Stated goal: Could you write out every line of the material below word for word, leaving the pictures out?

[Source records]
————
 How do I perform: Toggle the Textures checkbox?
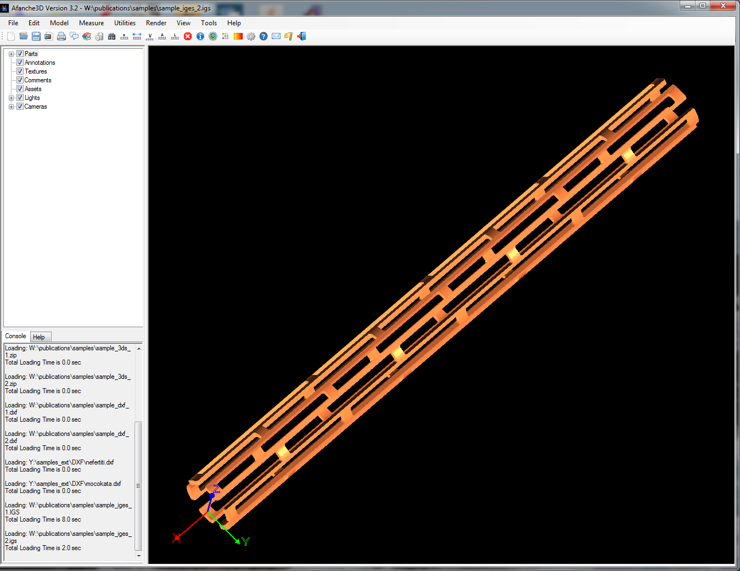click(20, 71)
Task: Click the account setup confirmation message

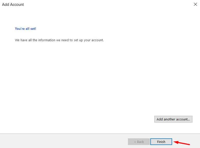Action: [x=59, y=40]
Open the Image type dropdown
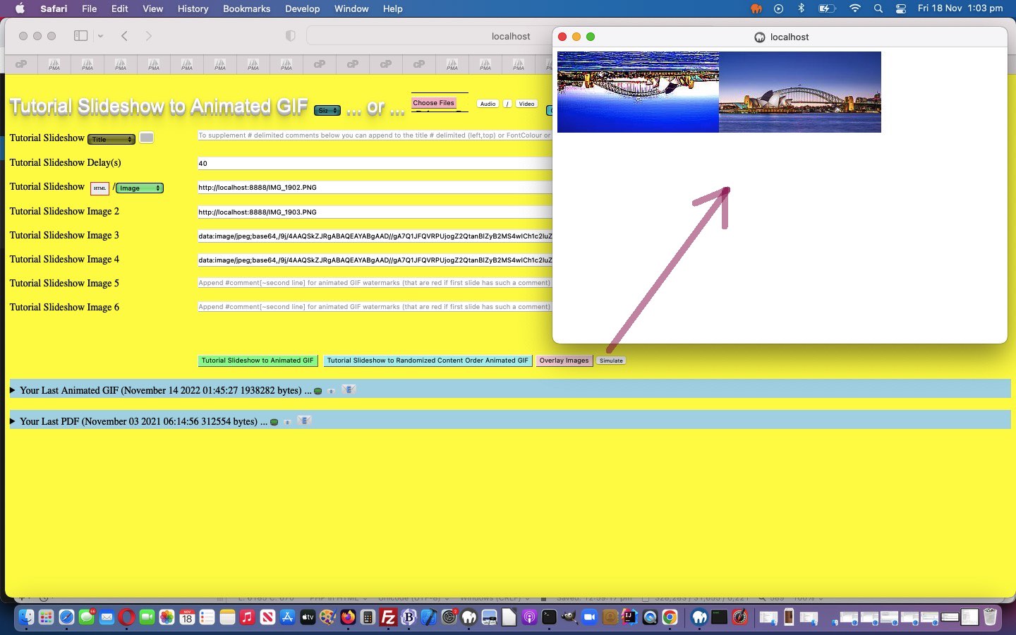The image size is (1016, 635). pyautogui.click(x=139, y=188)
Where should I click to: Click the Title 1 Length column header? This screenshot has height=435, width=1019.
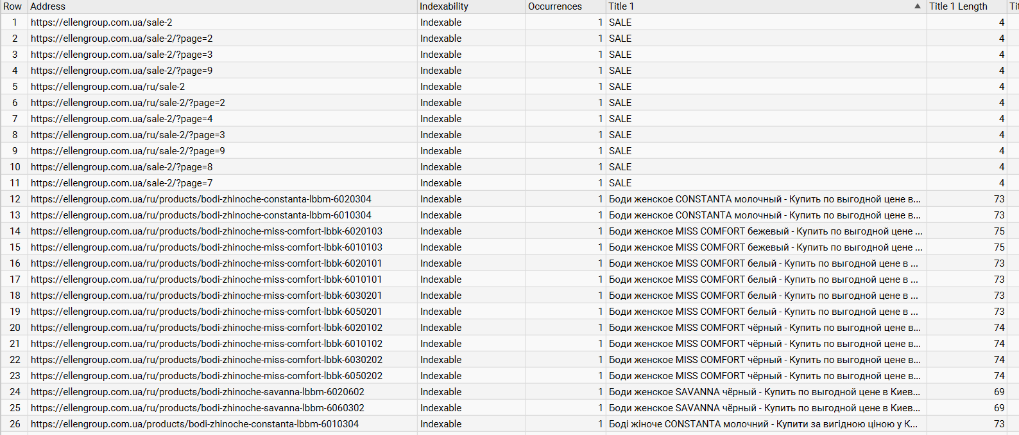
————
Worked answer:
 How do I perform: Toggle the Textures checkbox?
click(20, 71)
Task: Click the account setup confirmation message

Action: [x=59, y=40]
Open the Image type dropdown
The image size is (1016, 635). pyautogui.click(x=139, y=188)
Where should I click to: Click the Title 1 Length column header? This screenshot has height=435, width=1019.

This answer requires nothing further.